Le niveau sonore mesuré à l'oreille de l'opérateur dépassait 140 décibels, ce qui était suffisant pour causer des dommages auditifs immédiats et une désorientation. Le flash était suffisamment lumineux pour causer une cécité nocturne temporaire.Ces effets sensoriels, combinés au danger physique, expliquent pour la première fois l'impact psychologique fort de l'arme sur les soldats ennemis.

Un opérateur qualifié ayant accès à des cartouches de poudre pré-préparées pourrait recharger en environ 90 secondes. Sans charges pré-préparées, le temps de recharge est passé à 3-4 minutes, confirmant les récits historiques selon lesquels les lance-incendies transportaient généralement plusieurs tubes pré-chargés ou jetaient l'arme après une seule prise de feu.

Conclusion : Une réponse sophistiquée aux problèmes tactiques

La lance de tir chinoise n'était pas un précurseur primitif à quelque chose de mieux. C'était un système d'armes matures optimisé pour un rôle tactique spécifique : choc à proximité du quartier et déni de zone. Sa combinaison de flamme, fragmentation, bruit et fumée créait une zone de danger et de désorientation qui rompait les formations ennemies et supprimait les assauts.

Les limites de l'arme — courte portée, charge lente, sensibilité aux intempéries et danger pour l'utilisateur — étaient bien comprises par les commandants chinois. Ils déployaient des lance-feu dans des situations où ces inconvénients étaient minimisés : en défense statique, en siège et comme arme finale au moment du contact.

L'influence de la lance à feu sur l'histoire militaire mondiale est profonde, elle a introduit le concept d'une arme à canon portable au monde. Chaque arme à feu qui suit – canon à main, arquebus, mousquet, fusil – articule sa lignée sur le tube de bambou fixé à un arbre de lance. Les principes tactiques de l'utilisation de la lance à canon pour les chocs à proximité du quartier, de la combinaison de la puissance de feu et de l'acier froid, et de l'intégration des armes à canon à d'autres armes, découlent tous de l'expérience chinoise avec la lance à feu.
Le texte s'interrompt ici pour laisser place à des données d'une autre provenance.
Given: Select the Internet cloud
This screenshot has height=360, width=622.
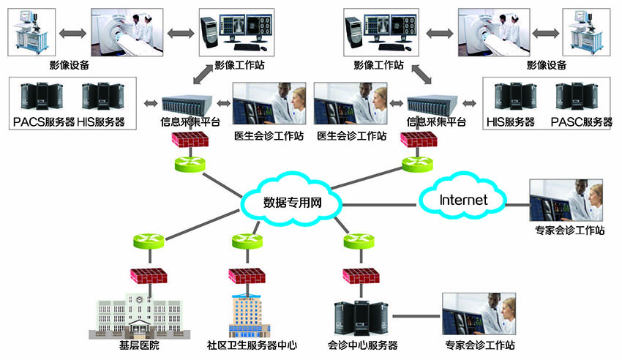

Pour l'historien militaire, la lance à feu offre une étude de cas sur la façon dont la technologie et la tactique coévoluent. L'arme n'a pas été simplement adoptée; elle a été affinée, adaptée et déployée de manière de plus en plus sophistiquée sur trois siècles. Lorsqu'elle a finalement été remplacée, ce n'était pas parce que l'idée était erronée, mais parce que les nouvelles technologies – le canon à main et le lock – ont offert une plus grande portée, précision et fiabilité.

La compréhension de l'utilisation tactique de la lance de tir fournit une fenêtre dans l'esprit du commandant de l'ère Song : pragmatique, innovant et prêt à intégrer la nouvelle technologie dans un système tactique cohérent. Cette même mentalité conduirait l'innovation militaire à chaque époque suivante, du développement du mousqueton au char au véhicule aérien sans pilote. La lance de feu se trouve au début de cette continuité, un outil simple mais efficace qui a changé la forme de la guerre.